Captain Awkward picks this up and adds:
Every time I say [not to call the police on neighbours if it’s avoidable] somewhere publicly, someone tells me about how they had to call 911 b/c of a fire or accident or some emergency, which goes back to the original point: If you needed to, then you needed to, it was an emergency, so why are you telling me about it, Edge-Case Bob?Link: The Answer To All Your Social Distancing Loophole Questions is “No.”
Here’s the thing: Miller is wrong to guess that everyone knows what emergencies and unique circumstances trump public health right now. We know this, both because people are not seeking hospital care for life-threatening emergencies and because abusers are successfully telling their victims that one of them for sure has the virus, or that they will surely die if they go outside, etc.
I have a bunch of experience with being conscientious to a degree that is sometimes dysfunctional. (Hot tip by the way: never phrase something this way to your boss, because while you may think you’re helping them understand you better, they are thinking “wow, ‘conscientious to a degree that is sometimes dysfunctional’ is such a neat way of phrasing things in a performance review!”)
I’m fine making rules. I’m fine following rules.
What I’m not good at is breaking rules. I definitely do not personally come equipped with good intuitions about which emergencies or unique circumstances should cause me to break rules and if someone finally talks me into following their intuitions I have a huge struggle with it.
I have a specific and dramatic illustration of this. One day several years ago, in fact the 1st September 2012, I was starting to feel “fluey” while trying to fit my toddler son for shoes (he kept running away screaming and I was soooo tired). I asked my husband to walk home, I admired the new baby spring leaves on the trees in the park as I walked past them and said suddenly “you know, I think I’m about to get really sick, let’s get home now.”
Reader, I did indeed get really sick. I spent the next week in bed drinking apple juice and watching the shadows of leaves dance on my windows. I didn’t bathe because I was too tired and sore. I cried all the time because my all muscles hurt so much.

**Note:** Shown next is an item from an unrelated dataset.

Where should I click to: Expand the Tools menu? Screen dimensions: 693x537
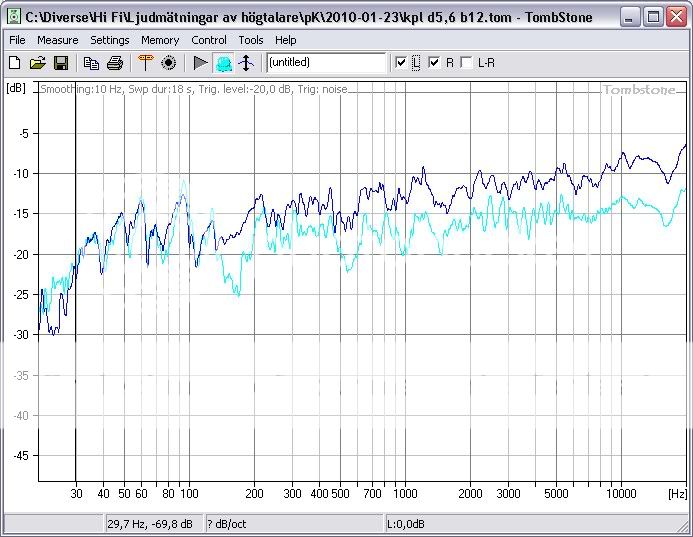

And there was this spot on my inner left thigh that was especially painful to the touch, like a really bad bruise. Weird.
We didn’t have a thermometer, but if we had, we probably would have found that my temperature was stable at around 40°C for much of that week.
I get ill fairly often, and had a kid in daycare so it was especially true at that time. The preceding year, I’d gone to the doctor to report that I’d been dry coughing until I vomited and that I couldn’t breathe for coughing.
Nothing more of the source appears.